PRO & CONS – Prop D – November 8, 2016

PROPOSITION D – FILLING VACANCIES IN LOCAL ELECTIVE OFFICE

Charter Amendment

Placed on the ballot by the Board of Supervisors

Requires a simple majority to pass.

THE QUESTION:

Should the Charter be amended to require the Mayor to fill any vacancy in any local elected office within 28 days of the date the office becomes vacant, and, additionally, establish new procedures for filling a vacancy on the Board of Supervisors, including requiring under certain conditions that a Special Election be held in that district, usually within 180 days.   Additionally, should the temporary Supervisor appointee not be able to run in that election?

BACKGROUND:

Currently, when a vacancy occurs in a local elected office, the Mayor must appoint a qualified person to fill the vacant office until the next election. The Mayor does not have a deadline for making these temporary appointments nor is there any additional approval process by any other person or body.

The City fills the vacancy for the remainder of the term of office by holding an election, which generally occurs on the date of the next scheduled City election. This election could happen very quickly or, under the new election laws, take up to two years after the appointment. The person appointed by the Mayor to temporarily fill a vacancy may run in the next election.

Currently, this process also applies to members of the Board of Supervisors. Currently, this process also applies to members of the Board of Supervisors. This legislation results from concerns that the unilateral appointment by the Mayor of a member of the Board of Supervisors leads to a loss of separation of powers between the executive and legislative branch. In addition, because the mayoral appointee serves until the next election, that appointee gains the power of incumbency over a new candidate.
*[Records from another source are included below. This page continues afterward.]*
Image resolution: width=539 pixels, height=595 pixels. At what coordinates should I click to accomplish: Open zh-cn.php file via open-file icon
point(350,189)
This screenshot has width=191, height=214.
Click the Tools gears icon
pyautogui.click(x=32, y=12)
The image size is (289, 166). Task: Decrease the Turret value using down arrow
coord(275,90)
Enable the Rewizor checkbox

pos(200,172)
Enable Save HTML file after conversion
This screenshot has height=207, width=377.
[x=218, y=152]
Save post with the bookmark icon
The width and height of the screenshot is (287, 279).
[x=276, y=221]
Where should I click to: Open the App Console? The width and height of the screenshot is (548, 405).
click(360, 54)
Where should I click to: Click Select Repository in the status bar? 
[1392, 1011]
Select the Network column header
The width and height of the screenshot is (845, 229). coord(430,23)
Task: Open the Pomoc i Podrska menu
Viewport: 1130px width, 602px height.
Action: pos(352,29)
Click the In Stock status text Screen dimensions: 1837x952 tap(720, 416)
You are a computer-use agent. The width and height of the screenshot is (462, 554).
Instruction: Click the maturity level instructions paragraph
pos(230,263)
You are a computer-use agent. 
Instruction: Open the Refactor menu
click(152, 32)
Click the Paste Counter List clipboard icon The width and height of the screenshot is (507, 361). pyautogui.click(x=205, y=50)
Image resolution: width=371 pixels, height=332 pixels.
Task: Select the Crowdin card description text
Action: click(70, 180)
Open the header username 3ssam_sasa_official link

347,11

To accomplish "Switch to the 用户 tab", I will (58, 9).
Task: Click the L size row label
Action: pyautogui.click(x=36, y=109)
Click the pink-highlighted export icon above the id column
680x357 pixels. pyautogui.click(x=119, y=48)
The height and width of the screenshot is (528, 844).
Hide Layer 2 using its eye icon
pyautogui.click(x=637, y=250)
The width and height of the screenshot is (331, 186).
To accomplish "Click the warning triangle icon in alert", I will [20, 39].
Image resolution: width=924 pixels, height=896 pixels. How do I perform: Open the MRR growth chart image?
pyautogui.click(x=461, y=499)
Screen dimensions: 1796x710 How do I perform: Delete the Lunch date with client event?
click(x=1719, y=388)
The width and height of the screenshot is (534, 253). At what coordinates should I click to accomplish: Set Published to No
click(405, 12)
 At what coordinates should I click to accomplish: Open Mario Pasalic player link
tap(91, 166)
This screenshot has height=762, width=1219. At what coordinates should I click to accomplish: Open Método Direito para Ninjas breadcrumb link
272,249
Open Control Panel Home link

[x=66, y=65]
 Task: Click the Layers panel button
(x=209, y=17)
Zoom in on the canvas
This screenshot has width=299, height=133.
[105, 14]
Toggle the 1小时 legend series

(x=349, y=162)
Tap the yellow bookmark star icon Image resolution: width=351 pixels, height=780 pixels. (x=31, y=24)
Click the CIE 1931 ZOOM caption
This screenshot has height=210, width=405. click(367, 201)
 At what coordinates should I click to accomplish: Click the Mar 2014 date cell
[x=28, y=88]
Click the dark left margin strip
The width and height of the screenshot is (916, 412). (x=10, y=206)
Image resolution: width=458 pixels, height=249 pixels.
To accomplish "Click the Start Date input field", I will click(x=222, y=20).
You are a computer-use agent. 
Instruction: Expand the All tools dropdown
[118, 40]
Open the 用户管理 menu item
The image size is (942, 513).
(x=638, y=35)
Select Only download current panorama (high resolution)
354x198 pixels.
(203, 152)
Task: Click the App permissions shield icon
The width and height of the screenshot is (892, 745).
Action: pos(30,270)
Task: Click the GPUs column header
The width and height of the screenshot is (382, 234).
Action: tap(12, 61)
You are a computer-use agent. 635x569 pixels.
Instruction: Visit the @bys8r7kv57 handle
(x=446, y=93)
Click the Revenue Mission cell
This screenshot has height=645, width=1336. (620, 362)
Passage of this proposition would require the City to hold a special election for a vacant Board of Supervisors position, usually within 180 days after the vacancy, if no regular election is already scheduled. The temporary Supervisor appointee would not be able to run in that election.

THE PROPOSAL:

This legislation results from concerns that the unilateral appointment by the Mayor of a member of the Board of Supervisors leads to a loss of separation of powers between the executive and legislative branch. In addition, because the mayoral appointee serves until the next election, that appointee gains the power of incumbency over a new candidate.

Passage of Proposition D would require the City to hold a special election for a vacant Board of Supervisors position, usually within 180 days after the vacancy, if no regular election is already scheduled. The temporary Supervisor appointee would not be able to run in that election.

A “YES” Vote Means: If you vote “yes,” you want to amend the Charter to:

  • require the Mayor to make a temporary appointment to fill a vacancy in a local elected office within 28 days of the date of the vacancy;
  • provide that the person who temporarily fills a vacancy on the Board of Supervisors cannot run in the election held to fill that vacancy for the remainder of the term; and
  • require the City to hold an election to fill a vacancy on the Board of Supervisors within 126 to 154 days if there is no City election scheduled, within 180 days if another election is already scheduled within that period, or more than 180 days later if requested by the Director of Elections and approved by the Mayor and the Board of Supervisors.

A “NO” Vote Means: If you vote “no,” you do not want to make these changes.

ARGUMENTS IN FAVOR OF PROP D:

For all appointed offices, Proposition D would:

  • Ensure that all elected-official vacancies are filled promptly, promoting continuation of City government in that position;

For the Board of Supervisors vacancies, Proposition D would also:

  • Strengthen the separation between the executive and the legislative branches of City government by allowing the people in a district to select their representative sooner than is now the case;
  • Bring SF City and County into best practices, as recommended in the 2013 SF LAFco report and as is done with positions in the US Senate, the US House or Representatives, the State Assembly and State Senate;
  • Promote democracy by supporting open and competitive elections, while helping to control the power of incumbency and the resultant financial advantage given to incumbents;
  • Cost a small part of the City budget — as estimated by the Controller the cost over four years would be $340,000 or $85,000 a year   – .0009% of San Francisco’s 2106-2107 $9.6 billion budget.
  • Reduce the temptation of the office of the mayor to appoint termed-out supervisors to other positions before their term expires.
  • Allow the appointee to run in other elections, accept other future appointments, or run in a future election for the same position.

ARGUMENTS AGAINST PROP D:

There are no arguments against requiring the Mayor to fill all vacant elected positions within 28 days.

For the Board of Supervisor vacancies, Proposition D would:

  • Waste voters’ time, because currently the Mayor fills that vacancy until the next election;
  • Waste voters’ time because only that position can be on the ballot for a special election (if the special election is not combined with a regular election);
  • Waste ‘millions of taxpayer dollars’;
  • Reduce the power of the Mayor;
  • Appoint a person for the short-term interim appointment, who would be unaccountable to their constituents, because they would not be allowed to run in the special election for that position;
  • Appoint a person to the short-term appointment, who might be less qualified or motivated, as the appointee is not permitted to run in the special election for that specific position;
  • Result in a special election that might have a low voter turnout;
  • Result in an election that would give more power to special interests.